NF-κB is a key transcription factor that regulates the expression of inflammation-related genes such as inflammatory cytokines, MHC molecules and cell adhesion molecules.59–61 BTZ is effective at inhibiting the activation of NF-κB.44,62 Considering the incredible stability of IDO1 in 25 IU/mL IFN-γ-primed MSCs, we hypothesized that IDO1 might be less affected by proteasomal degradation compared to NF-κB. Indeed, BTZ increased the levels of IDO1 and L-Kyn in MSCs treated with a combination of 25 IU/mL IFN-γ and BTZ but downregulated the expression of HLA-DR, IL6, TNF, IL8, and VCAM1 (Fig. 3), confirming that BTZ can prevent NF-κB activation but it is not involved in IDO1 stability and expression. Xenotransplantation of human MSCs primed in such a way effectively blocked the progression of lung and colon inflammation (Figs. 4 and 6) without any evident side effects. Further validation of our newly established preconditioning protocol will be needed for its clinical application. In sum, our results showed that short-term treatment with a low dose of IFN-γ in combination with bortezomib renders human MSCs more favorable for cell therapy of inflammatory diseases. However, caution should be taken in interpreting our results. For example, considering that the immunomodulatory effect of MSCs is mediated by mononuclear phagocytes engulfing them in the lung,63 it was surprising that our unprimed MSCs minimally ameliorated IPS and chronic colitis (Figs 4 and 6). Although these cells MSCs indeed inhibited expression of some proinflammatory cytokine genes in our disease models (Figs 4D and 6E), infusion of γbMSCs but not of unprimed MSCs were required to significantly upregulate immunosuppressive genes, such as Il10, Foxp3 and Entpd1, in inflamed tissues (Figs 4D and 6E). Therefore, γbMSCs were likely to release sufficient L-Kyn before phagocytosis and to induce regulatory immune cells that suppressed tissue inflammatory responses. This interpretation will be needed to be tested in the future.
Conclusion
Preconditioning of human MSCs with a combination of a low dose of IFN-γ and bortezomib increases release of L-Kyn by increasing the expression IDO1 but decrease that of HLA-DR, VCAM1 and inflammatory cytokines.

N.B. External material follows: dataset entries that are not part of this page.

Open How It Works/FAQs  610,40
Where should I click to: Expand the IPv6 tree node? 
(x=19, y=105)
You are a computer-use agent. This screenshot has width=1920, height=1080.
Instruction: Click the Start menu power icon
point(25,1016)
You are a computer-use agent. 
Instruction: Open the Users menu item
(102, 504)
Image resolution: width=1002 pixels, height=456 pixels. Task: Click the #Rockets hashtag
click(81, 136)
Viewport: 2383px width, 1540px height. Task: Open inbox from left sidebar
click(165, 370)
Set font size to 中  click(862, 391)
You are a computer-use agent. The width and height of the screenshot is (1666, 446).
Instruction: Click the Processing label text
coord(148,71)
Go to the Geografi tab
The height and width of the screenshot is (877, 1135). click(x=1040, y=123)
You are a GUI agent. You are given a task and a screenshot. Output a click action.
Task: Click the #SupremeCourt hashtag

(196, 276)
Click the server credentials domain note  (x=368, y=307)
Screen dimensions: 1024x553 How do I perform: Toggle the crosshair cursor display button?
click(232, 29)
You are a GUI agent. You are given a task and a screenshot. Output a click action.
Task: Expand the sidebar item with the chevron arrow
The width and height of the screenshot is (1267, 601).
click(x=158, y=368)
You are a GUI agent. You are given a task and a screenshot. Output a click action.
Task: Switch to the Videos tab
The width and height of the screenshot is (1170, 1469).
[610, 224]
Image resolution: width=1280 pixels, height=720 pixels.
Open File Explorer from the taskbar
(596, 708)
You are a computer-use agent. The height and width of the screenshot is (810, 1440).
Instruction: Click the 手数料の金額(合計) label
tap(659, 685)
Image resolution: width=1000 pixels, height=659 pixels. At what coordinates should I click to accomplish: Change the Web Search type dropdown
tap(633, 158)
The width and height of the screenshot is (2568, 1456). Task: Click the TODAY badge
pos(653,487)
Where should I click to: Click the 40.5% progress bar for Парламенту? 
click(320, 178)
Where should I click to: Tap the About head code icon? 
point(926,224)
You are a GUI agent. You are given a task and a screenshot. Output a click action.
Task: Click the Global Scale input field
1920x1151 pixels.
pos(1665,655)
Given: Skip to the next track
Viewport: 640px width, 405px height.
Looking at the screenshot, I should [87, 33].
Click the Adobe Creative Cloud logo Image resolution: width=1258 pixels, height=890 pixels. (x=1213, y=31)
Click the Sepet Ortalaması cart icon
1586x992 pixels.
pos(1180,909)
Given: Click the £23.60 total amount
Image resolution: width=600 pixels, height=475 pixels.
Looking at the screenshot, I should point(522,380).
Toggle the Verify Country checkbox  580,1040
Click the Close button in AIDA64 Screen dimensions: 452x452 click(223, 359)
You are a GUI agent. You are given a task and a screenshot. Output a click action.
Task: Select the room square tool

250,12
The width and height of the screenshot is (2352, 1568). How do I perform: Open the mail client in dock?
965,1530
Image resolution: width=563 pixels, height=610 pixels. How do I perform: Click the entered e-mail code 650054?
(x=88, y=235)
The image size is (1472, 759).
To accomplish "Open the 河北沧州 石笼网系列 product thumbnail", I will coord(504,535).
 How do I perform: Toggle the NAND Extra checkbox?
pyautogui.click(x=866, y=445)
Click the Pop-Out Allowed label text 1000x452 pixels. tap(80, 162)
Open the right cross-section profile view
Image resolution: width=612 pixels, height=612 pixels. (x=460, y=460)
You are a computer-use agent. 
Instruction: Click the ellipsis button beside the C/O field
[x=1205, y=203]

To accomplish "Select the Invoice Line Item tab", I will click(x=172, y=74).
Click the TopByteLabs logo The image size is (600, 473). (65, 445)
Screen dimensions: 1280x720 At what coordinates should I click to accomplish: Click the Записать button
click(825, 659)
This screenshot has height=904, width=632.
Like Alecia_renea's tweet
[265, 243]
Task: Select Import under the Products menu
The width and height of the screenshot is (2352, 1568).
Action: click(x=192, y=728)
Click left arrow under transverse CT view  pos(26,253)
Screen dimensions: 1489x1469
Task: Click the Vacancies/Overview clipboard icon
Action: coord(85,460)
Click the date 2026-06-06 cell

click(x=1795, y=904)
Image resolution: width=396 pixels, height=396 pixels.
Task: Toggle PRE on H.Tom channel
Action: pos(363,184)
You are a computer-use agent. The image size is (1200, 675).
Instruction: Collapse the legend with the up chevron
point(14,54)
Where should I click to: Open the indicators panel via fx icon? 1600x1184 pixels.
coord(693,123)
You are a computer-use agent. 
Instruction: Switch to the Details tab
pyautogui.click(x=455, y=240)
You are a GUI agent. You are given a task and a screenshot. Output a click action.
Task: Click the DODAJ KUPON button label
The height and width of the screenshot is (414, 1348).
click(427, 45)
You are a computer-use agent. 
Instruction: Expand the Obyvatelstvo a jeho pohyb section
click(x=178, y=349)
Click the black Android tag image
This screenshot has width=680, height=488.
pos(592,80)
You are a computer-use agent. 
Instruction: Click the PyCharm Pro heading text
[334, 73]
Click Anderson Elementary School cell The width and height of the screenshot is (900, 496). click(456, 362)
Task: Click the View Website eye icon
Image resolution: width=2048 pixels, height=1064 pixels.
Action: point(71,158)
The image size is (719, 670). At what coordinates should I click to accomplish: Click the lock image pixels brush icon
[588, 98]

Such primed MSCs are effective at inhibiting the progression of chronic colitis and idiopathic pneumonia syndrome without evident side effects in xenotransplantation models, indicating that our newly established protocol for MSC preconditioning may provide a basis for the safer and more effective treatment of inflammatory diseases.
Acknowledgments
This work was supported by the 2016 creative research program of Inje University to S.K.S. and the National Research Foundation of Korea (NRF) grants funded by the Korea government (NRF-2018R1A5A2021242 to S.K.S.; NRF-2020M33A9D30378911 to B.K.).
Conflict of Interest
The authors indicated no potential conflicts of interest.
Author Contributions
H.Y.P., B.K., and S.K.S. designed experiments; H.Y.P., C.E.K., S.M.L., E.H.Y., M.Y, J.M.K., J. B., J.M.A. performed experiments; D.H.P., W.H.J. contributed to study design and data analysis; H.Y.P., B.K., and S.K.S. wrote the paper.
Data Availability
The data that support the findings of this study are available from the corresponding author upon request.